That tedious Holocaust discussion
Thomas Eckhardt
thomas.eckhardt at uni-bonn.de
Thu Jul 12 08:52:55 CDT 2001
Kai wrote:
> the problem with such a - creative &, thus, likable - view is, of course, that
> it lacks criteria for differentiating real insights from pure projections.
Well, at least in this case it doesn't. I will stick to the opening scene of GR.
There are numerous motifs that a reader might associate with the Holocaust. These
are possible references. They are not specific, which means they might not be any
references at all. It is, in fact, up to the reader: You might or might not think of
the Nazis or the Holocaust while reading about "spokes shaped like Ss". You might
take this to be a statement about what those spokes look like.
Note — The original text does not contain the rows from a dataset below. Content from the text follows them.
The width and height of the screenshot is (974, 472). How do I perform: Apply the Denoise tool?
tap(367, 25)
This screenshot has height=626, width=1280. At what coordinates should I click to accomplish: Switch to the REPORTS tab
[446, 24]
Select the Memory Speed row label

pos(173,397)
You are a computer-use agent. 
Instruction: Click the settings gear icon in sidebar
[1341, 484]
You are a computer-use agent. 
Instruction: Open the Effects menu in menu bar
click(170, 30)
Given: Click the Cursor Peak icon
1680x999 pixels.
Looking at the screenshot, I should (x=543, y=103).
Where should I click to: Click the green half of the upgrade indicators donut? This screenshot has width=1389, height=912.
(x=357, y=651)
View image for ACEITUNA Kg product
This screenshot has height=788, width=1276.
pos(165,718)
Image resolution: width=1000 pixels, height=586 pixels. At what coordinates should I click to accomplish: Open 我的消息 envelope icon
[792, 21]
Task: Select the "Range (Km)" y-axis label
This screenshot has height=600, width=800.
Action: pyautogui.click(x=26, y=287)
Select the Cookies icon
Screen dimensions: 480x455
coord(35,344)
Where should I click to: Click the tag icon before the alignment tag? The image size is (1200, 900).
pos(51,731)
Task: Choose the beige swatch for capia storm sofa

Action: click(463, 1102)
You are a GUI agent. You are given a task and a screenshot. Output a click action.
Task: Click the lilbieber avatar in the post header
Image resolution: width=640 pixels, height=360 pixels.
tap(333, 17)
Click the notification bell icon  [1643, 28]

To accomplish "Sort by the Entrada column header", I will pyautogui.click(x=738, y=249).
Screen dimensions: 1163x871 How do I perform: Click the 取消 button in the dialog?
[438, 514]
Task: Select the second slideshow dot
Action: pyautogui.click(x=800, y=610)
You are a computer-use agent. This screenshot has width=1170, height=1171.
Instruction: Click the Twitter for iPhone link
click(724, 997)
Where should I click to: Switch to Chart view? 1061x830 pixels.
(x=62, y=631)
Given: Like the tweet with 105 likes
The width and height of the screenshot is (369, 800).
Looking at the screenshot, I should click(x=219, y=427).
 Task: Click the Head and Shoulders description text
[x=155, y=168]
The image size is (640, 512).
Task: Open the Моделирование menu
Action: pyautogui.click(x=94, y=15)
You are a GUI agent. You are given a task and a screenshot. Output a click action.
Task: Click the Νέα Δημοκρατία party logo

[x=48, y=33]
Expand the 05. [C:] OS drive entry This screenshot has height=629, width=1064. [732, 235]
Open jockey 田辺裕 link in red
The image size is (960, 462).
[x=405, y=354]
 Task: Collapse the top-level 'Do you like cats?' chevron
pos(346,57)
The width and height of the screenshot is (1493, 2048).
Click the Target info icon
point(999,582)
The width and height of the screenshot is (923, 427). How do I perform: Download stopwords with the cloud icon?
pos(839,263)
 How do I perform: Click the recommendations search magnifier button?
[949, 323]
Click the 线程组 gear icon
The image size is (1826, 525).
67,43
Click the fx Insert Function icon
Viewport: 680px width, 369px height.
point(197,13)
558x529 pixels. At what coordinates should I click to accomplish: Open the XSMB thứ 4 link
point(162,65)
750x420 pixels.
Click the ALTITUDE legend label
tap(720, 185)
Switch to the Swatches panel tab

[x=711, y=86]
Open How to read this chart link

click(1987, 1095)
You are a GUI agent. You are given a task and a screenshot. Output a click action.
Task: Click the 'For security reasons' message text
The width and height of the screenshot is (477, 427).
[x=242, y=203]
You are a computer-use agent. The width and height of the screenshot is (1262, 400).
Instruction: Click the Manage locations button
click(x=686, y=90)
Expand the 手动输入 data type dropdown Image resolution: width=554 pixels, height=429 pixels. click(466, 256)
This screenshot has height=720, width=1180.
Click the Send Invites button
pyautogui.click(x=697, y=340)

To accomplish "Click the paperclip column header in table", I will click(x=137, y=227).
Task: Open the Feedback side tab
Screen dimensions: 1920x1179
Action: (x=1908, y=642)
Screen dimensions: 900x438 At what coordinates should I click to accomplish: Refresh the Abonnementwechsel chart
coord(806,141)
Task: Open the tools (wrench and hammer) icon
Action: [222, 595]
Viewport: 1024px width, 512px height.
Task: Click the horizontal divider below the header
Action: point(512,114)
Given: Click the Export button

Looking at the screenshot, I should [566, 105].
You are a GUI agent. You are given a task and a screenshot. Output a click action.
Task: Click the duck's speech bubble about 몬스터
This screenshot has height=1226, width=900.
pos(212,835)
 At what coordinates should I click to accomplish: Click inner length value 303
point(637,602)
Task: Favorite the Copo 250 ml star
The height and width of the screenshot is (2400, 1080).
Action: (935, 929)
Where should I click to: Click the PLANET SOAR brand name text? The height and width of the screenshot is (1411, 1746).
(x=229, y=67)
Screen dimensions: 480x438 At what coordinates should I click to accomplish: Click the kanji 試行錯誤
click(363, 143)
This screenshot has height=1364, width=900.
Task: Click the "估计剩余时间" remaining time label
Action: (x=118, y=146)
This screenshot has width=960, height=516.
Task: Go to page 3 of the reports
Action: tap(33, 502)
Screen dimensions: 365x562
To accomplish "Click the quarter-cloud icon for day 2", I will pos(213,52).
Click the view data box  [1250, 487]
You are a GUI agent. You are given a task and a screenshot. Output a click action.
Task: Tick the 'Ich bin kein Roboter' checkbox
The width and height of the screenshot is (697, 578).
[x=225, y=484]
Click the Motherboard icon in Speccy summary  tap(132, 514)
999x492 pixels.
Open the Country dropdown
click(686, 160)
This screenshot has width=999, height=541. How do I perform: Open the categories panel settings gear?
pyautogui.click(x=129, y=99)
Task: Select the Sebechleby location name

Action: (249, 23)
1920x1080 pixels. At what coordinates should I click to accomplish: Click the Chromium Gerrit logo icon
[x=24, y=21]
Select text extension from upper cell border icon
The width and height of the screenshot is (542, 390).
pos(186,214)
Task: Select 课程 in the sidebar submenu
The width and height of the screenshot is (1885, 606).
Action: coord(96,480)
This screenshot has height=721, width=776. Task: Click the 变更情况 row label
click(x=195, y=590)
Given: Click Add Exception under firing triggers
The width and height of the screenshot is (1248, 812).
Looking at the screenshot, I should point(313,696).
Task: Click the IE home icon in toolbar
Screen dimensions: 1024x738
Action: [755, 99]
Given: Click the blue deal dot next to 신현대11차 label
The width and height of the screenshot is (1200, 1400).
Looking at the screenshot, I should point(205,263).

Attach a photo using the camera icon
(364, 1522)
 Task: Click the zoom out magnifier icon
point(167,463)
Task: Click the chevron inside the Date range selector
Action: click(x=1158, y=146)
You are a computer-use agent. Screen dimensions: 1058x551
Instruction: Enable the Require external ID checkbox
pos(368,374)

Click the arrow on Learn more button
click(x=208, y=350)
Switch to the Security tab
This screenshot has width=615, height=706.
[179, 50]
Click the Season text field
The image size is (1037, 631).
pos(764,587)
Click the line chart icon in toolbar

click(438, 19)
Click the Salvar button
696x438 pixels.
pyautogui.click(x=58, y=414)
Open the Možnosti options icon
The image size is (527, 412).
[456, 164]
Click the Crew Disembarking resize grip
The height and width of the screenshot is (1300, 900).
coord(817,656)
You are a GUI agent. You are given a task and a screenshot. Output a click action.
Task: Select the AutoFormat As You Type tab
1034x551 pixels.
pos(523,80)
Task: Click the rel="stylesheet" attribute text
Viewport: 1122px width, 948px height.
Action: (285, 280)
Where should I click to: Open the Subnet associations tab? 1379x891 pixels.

You might think it is
also a reference to the SS. Both interpretations are equally valid, and there is no
way to prove one or the other. None of them is obvious, none of them can be
dismissed as mere projecton. The implied narrator is leaving it up to you and if he
wasn't, this passage wouldn't be half as brillant and mesmerizing as it is.
> mean, football ("soccer")teams are, correct me if i'm wrong, completely
> absent from pynchon's work, yet they probably don't have any meaning in his
> universe at all ...
This doesn't deserve an answer, Kai, and you know it.